┌──

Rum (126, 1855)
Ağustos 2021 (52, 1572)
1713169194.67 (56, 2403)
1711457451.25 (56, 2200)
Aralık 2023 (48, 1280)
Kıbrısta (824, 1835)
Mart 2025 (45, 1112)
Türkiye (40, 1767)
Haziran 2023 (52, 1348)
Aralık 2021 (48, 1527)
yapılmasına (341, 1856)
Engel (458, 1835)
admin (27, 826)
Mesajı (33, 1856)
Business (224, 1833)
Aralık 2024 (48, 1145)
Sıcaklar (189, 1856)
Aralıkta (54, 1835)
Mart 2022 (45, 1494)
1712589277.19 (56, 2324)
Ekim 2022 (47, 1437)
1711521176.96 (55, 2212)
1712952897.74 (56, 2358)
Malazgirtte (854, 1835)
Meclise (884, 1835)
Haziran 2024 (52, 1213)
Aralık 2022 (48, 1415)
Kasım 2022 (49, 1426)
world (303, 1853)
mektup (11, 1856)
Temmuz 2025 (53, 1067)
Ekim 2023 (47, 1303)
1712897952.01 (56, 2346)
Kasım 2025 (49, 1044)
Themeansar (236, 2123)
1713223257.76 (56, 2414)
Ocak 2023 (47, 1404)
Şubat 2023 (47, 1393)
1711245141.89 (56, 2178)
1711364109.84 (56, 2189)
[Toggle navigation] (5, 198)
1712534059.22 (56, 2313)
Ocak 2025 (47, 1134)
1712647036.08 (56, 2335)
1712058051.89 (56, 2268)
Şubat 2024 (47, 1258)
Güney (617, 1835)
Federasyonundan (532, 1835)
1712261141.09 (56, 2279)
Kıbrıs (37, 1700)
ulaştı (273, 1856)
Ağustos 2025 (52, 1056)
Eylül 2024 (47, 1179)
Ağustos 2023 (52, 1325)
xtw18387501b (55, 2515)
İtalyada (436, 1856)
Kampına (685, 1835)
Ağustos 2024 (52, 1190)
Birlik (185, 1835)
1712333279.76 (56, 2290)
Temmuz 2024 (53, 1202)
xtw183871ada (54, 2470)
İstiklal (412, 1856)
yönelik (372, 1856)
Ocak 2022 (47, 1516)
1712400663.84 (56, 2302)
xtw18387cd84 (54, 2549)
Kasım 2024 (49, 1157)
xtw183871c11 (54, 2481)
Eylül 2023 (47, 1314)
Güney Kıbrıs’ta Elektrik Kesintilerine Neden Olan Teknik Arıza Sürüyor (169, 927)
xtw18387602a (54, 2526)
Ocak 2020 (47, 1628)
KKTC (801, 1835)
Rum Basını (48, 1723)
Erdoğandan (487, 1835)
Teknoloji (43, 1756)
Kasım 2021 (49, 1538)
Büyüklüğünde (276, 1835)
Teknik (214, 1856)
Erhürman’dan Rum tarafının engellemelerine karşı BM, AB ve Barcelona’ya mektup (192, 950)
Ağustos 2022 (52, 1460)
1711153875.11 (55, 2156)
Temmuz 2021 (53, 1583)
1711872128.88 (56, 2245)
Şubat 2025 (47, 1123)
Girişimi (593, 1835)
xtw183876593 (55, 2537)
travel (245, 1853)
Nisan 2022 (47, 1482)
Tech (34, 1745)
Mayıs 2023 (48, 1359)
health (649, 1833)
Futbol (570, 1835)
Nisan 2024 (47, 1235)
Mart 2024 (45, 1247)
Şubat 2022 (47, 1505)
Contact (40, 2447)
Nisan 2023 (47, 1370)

└──

Instructions for the task - Reproduce every record word for word.

Exercise result -
Rum (126, 1855)
Ağustos 2021 (52, 1572)
1713169194.67 (56, 2403)
1711457451.25 (56, 2200)
Aralık 2023 (48, 1280)
Kıbrısta (824, 1835)
Mart 2025 (45, 1112)
Türkiye (40, 1767)
Haziran 2023 (52, 1348)
Aralık 2021 (48, 1527)
yapılmasına (341, 1856)
Engel (458, 1835)
admin (27, 826)
Mesajı (33, 1856)
Business (224, 1833)
Aralık 2024 (48, 1145)
Sıcaklar (189, 1856)
Aralıkta (54, 1835)
Mart 2022 (45, 1494)
1712589277.19 (56, 2324)
Ekim 2022 (47, 1437)
1711521176.96 (55, 2212)
1712952897.74 (56, 2358)
Malazgirtte (854, 1835)
Meclise (884, 1835)
Haziran 2024 (52, 1213)
Aralık 2022 (48, 1415)
Kasım 2022 (49, 1426)
world (303, 1853)
mektup (11, 1856)
Temmuz 2025 (53, 1067)
Ekim 2023 (47, 1303)
1712897952.01 (56, 2346)
Kasım 2025 (49, 1044)
Themeansar (236, 2123)
1713223257.76 (56, 2414)
Ocak 2023 (47, 1404)
Şubat 2023 (47, 1393)
1711245141.89 (56, 2178)
1711364109.84 (56, 2189)
[Toggle navigation] (5, 198)
1712534059.22 (56, 2313)
Ocak 2025 (47, 1134)
1712647036.08 (56, 2335)
1712058051.89 (56, 2268)
Şubat 2024 (47, 1258)
Güney (617, 1835)
Federasyonundan (532, 1835)
1712261141.09 (56, 2279)
Kıbrıs (37, 1700)
ulaştı (273, 1856)
Ağustos 2025 (52, 1056)
Eylül 2024 (47, 1179)
Ağustos 2023 (52, 1325)
xtw18387501b (55, 2515)
İtalyada (436, 1856)
Kampına (685, 1835)
Ağustos 2024 (52, 1190)
Birlik (185, 1835)
1712333279.76 (56, 2290)
Temmuz 2024 (53, 1202)
xtw183871ada (54, 2470)
İstiklal (412, 1856)
yönelik (372, 1856)
Ocak 2022 (47, 1516)
1712400663.84 (56, 2302)
xtw18387cd84 (54, 2549)
Kasım 2024 (49, 1157)
xtw183871c11 (54, 2481)
Eylül 2023 (47, 1314)
Güney Kıbrıs’ta Elektrik Kesintilerine Neden Olan Teknik Arıza Sürüyor (169, 927)
xtw18387602a (54, 2526)
Ocak 2020 (47, 1628)
KKTC (801, 1835)
Rum Basını (48, 1723)
Erdoğandan (487, 1835)
Teknoloji (43, 1756)
Kasım 2021 (49, 1538)
Büyüklüğünde (276, 1835)
Teknik (214, 1856)
Erhürman’dan Rum tarafının engellemelerine karşı BM, AB ve Barcelona’ya mektup (192, 950)
Ağustos 2022 (52, 1460)
1711153875.11 (55, 2156)
Temmuz 2021 (53, 1583)
1711872128.88 (56, 2245)
Şubat 2025 (47, 1123)
Girişimi (593, 1835)
xtw183876593 (55, 2537)
travel (245, 1853)
Nisan 2022 (47, 1482)
Tech (34, 1745)
Mayıs 2023 (48, 1359)
health (649, 1833)
Futbol (570, 1835)
Nisan 2024 (47, 1235)
Mart 2024 (45, 1247)
Şubat 2022 (47, 1505)
Contact (40, 2447)
Nisan 2023 (47, 1370)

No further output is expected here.